### TEXT SECTION
────

These North Fork grasslands and the immediately surrounding lodgepole pine forests are an important spring range. Deer, wapiti, and grizzly—and, in the wetter areas, moose—graze or browse here. And here, low on the western slopes of the Livingston Range, are the park’s only stands of ponderosa pine, a tree that prefers warm, dry habitats. As a result, at low elevations it often merges with the prairie community.
Groves of aspen colonize the eastern prairies in areas where there is sufficient water and protection from wind. These aspen parklands are important havens for animals. Wherever two differing communities interact, a phenomenon known as “edge effect” occurs. Here wildlife exists in abundance; the animals that favor forest cover mingle freely with those that prefer open areas. Aspen groves—supporting grasses, herbs, and shrubs beneath their thin canopies—are favored haunts for grouse, varying hare, deer, and wapiti, all of which find among the trees abundant food, shelter and concealment. Populations of insects, small mammals, and birds, which are high for the same reasons, attract a wide range of predators.
Isolated aspen groves are characteristically dome-shaped. Because aspens are capable of reproducing themselves vegetatively, the grove slowly expands outward from the parent tree. As a result, most of these groves are either exclusively male or exclusively female.

────

### RECORDED INFORMATION
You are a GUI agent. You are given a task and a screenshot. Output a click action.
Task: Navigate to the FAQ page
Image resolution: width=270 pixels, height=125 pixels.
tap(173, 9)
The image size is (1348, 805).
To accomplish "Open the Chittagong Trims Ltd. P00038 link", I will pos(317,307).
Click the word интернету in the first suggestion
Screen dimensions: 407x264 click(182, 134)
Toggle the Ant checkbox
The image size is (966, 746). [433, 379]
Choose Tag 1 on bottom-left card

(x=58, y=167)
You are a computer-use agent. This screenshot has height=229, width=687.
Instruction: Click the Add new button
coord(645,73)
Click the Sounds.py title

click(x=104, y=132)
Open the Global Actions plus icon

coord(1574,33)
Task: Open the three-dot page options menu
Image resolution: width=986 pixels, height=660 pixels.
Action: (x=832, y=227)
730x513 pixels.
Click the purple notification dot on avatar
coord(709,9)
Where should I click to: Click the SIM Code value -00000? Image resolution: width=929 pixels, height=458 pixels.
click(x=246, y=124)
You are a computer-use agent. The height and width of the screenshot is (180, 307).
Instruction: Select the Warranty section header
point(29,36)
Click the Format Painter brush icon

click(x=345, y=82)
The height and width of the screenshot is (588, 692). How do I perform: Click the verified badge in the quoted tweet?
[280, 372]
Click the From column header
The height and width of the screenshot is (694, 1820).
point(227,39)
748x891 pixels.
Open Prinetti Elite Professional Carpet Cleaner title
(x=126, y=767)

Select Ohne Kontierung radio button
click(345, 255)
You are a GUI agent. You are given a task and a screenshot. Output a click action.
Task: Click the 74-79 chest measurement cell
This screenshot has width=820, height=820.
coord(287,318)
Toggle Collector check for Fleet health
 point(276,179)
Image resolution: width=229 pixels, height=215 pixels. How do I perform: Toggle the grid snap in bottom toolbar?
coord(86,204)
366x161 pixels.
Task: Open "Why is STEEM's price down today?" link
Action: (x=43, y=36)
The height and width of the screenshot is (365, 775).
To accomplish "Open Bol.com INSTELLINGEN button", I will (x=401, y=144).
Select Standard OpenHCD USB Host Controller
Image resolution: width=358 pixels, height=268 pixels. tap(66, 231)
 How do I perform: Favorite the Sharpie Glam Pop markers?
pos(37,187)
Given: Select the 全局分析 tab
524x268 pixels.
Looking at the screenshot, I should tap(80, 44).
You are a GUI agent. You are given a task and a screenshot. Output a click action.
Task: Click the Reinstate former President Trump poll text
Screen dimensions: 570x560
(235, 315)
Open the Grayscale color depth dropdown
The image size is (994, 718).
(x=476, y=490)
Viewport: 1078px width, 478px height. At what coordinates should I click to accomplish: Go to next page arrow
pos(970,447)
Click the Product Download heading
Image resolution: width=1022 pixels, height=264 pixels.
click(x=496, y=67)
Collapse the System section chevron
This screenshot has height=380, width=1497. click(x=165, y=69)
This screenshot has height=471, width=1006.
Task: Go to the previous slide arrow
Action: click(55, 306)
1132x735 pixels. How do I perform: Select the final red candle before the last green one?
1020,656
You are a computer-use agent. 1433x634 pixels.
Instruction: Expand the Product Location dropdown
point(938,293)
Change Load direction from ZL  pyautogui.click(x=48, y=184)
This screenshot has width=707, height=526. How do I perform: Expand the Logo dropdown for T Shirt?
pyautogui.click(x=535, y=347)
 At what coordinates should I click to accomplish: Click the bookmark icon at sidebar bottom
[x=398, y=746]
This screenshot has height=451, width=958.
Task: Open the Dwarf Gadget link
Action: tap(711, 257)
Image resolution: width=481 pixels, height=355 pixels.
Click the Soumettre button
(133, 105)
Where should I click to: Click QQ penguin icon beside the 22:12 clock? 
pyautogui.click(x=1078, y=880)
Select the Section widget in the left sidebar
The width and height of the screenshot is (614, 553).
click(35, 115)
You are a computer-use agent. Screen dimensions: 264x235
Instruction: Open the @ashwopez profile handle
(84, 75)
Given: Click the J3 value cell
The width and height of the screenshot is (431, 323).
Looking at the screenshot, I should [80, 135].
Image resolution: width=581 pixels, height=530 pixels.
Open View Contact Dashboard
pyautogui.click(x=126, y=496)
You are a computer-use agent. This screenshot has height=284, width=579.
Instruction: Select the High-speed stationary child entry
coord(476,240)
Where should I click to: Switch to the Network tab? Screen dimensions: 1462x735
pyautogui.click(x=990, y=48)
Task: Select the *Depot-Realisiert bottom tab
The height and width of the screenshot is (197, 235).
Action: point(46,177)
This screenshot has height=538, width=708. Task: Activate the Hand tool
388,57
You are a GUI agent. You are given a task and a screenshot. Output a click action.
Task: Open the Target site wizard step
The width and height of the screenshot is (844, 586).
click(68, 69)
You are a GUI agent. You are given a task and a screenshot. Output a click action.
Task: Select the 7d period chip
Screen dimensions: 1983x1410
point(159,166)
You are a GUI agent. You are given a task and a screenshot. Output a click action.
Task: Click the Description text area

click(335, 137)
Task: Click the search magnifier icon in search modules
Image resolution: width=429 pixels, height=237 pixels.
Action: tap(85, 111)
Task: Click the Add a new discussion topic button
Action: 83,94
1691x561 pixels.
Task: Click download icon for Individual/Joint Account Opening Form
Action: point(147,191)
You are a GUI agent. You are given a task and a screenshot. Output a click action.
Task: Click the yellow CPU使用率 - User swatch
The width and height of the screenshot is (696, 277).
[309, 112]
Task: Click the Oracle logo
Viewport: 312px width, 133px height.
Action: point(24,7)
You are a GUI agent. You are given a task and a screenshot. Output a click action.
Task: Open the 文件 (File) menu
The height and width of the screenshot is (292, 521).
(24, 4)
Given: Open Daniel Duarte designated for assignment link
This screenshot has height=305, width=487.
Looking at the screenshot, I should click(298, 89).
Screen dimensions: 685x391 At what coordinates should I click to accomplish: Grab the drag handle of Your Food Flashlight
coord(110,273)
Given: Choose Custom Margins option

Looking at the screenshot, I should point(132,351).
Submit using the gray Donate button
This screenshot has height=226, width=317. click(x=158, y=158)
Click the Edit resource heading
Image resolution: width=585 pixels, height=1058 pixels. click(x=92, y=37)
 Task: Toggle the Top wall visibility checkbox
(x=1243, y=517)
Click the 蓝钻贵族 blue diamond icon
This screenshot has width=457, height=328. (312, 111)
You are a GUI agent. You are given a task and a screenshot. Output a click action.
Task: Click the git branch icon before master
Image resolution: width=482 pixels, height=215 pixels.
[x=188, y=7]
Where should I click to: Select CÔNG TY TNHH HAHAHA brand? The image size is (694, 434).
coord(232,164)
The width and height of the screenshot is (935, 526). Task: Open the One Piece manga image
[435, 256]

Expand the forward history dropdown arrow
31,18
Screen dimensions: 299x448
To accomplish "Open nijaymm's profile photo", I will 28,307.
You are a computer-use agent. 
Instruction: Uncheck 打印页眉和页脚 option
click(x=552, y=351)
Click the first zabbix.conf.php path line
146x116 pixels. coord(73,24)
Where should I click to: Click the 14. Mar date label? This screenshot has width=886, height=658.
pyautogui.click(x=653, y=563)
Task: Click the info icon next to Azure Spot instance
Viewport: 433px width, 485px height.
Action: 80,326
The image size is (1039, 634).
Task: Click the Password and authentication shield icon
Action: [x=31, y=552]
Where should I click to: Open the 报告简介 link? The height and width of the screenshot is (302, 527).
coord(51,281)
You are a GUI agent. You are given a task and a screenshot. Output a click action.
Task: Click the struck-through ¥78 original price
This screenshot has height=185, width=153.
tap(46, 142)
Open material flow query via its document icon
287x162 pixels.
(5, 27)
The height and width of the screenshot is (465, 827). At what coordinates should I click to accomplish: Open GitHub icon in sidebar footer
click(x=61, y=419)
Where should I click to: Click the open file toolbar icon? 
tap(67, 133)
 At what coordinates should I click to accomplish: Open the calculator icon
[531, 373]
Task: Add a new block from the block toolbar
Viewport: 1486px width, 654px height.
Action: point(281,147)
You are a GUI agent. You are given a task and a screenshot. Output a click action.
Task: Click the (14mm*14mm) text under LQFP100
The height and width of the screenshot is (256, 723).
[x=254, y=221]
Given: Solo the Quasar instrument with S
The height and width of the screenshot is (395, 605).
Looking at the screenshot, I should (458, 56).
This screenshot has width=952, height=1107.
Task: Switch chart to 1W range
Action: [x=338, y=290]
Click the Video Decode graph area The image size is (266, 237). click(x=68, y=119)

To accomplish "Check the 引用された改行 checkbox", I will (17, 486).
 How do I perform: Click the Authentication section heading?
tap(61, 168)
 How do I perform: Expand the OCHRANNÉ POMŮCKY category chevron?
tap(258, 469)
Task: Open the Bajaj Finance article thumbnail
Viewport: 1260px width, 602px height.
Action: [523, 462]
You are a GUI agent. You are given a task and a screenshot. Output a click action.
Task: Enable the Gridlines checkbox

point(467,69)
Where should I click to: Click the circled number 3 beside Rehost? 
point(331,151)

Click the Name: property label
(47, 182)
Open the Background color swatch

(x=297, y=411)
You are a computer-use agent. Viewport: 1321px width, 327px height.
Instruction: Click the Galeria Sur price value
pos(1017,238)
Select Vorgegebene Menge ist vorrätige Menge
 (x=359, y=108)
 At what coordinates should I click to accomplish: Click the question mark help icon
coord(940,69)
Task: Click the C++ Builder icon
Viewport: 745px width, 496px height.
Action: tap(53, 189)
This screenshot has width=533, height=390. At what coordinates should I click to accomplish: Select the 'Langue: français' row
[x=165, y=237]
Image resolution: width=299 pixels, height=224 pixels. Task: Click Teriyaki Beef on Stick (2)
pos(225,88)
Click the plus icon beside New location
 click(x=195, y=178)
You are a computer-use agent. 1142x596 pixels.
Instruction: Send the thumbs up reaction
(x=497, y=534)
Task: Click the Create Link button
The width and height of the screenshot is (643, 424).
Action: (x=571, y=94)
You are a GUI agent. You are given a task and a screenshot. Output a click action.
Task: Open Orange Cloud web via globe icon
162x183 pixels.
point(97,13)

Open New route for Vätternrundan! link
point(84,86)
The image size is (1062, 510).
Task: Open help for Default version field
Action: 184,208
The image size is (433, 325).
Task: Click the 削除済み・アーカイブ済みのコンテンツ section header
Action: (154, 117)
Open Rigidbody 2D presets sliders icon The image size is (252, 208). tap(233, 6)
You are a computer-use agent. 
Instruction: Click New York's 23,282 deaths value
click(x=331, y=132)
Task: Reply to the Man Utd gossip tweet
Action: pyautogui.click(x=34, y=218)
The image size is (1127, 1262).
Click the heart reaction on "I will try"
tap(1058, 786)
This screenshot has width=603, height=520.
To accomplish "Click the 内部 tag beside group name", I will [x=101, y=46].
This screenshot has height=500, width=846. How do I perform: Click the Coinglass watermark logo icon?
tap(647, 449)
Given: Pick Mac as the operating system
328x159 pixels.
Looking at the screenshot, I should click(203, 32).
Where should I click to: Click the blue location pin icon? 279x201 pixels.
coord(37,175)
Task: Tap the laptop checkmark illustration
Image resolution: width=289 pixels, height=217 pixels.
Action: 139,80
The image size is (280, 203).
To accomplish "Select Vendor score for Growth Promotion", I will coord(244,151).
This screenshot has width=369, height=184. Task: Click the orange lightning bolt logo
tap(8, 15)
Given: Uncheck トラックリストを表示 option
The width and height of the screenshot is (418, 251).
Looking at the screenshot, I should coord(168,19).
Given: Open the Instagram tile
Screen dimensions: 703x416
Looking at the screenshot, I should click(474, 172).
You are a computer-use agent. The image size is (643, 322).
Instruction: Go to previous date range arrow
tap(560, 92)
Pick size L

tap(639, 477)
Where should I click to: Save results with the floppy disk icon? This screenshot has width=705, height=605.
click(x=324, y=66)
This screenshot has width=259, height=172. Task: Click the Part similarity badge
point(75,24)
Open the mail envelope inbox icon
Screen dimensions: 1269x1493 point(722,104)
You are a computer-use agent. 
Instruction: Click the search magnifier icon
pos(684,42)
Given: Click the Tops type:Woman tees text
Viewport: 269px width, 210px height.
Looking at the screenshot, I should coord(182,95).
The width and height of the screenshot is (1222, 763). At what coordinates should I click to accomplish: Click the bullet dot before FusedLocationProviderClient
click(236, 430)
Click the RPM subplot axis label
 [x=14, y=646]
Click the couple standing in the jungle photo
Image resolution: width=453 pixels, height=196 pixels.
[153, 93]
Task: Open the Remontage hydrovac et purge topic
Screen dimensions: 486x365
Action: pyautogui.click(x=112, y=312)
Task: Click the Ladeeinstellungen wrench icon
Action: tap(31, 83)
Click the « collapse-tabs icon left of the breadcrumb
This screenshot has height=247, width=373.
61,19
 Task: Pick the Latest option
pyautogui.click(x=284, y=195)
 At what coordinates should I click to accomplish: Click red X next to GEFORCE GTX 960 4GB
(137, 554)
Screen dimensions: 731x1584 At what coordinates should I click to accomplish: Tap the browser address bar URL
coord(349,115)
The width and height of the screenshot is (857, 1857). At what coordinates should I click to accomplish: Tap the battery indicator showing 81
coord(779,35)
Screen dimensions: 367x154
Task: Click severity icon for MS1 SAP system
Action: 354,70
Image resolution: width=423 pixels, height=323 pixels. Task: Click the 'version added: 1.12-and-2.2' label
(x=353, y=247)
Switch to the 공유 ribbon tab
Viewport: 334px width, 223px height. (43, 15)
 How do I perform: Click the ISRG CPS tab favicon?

────

### REQUIRED WORK
A. Name every kind of tree mentioned in the text about grasslands and aspen groves.
B. Write what comes next in the text about grasslands and aspen groves, starting after its last sentence.

### ANSWER LIST
A. lodgepole pine, ponderosa pine, aspen

B.
Since quick-growing aspens provide a bountiful food source for beaver, streams near these trees are often dammed by the rodents flooding lowlands and creating additional habitat in the form of willow flats. Another “edge effect” is established, attracting animals found near water. Waterfowl, marsh birds, moose, mink, muskrat, skunks, amphibians, and many others find such areas to their liking.
■ Before the appearance of the white man, these eastern prairies were a paradise for animals. Once, on the summit of Rising Wolf, light-headed from the climb and the view of endless prairie, I fancied that I saw that vast, undisturbed animal panorama spread before me.
Principally there were the bison, darkening the uneven land. Pronghorn bands flashed white on ridgetops, and moose moved through the long fingers of willow that extended eastward with the rivers. Caribou and wolves inhabited the shadows. Among vast cities of prairie dogs, swift fox and grizzly roamed. There were the clamorings of sandhill crane, and white clouds of trumpeter swans.
This land, endowed with a wealth of wild grass, wore its wilderness well.
The Forest
On Gunsight Pass, the rain lancing down, I found a sharpedged rock that split the continent in two. On both sides the rain rivulets ran down, a fraction of an inch determining the stream’s destination: Pacific or Atlantic.
The Continental Divide is a mighty barrier, a line of consequence that does more than determine watersheds. Its effect in Glacier is dramatic, as a look at the forests will reveal.
Obstructing the eastward flow of the moisture-laden Pacific winds, the Divide extracts a heavy annual tribute of precipitation from the air mass, forcing it to rise up the mountain chain, where it cools and condenses. Chief benefactors are the low western valleys, which respond with a lush growth of Pacific coastal-type forests.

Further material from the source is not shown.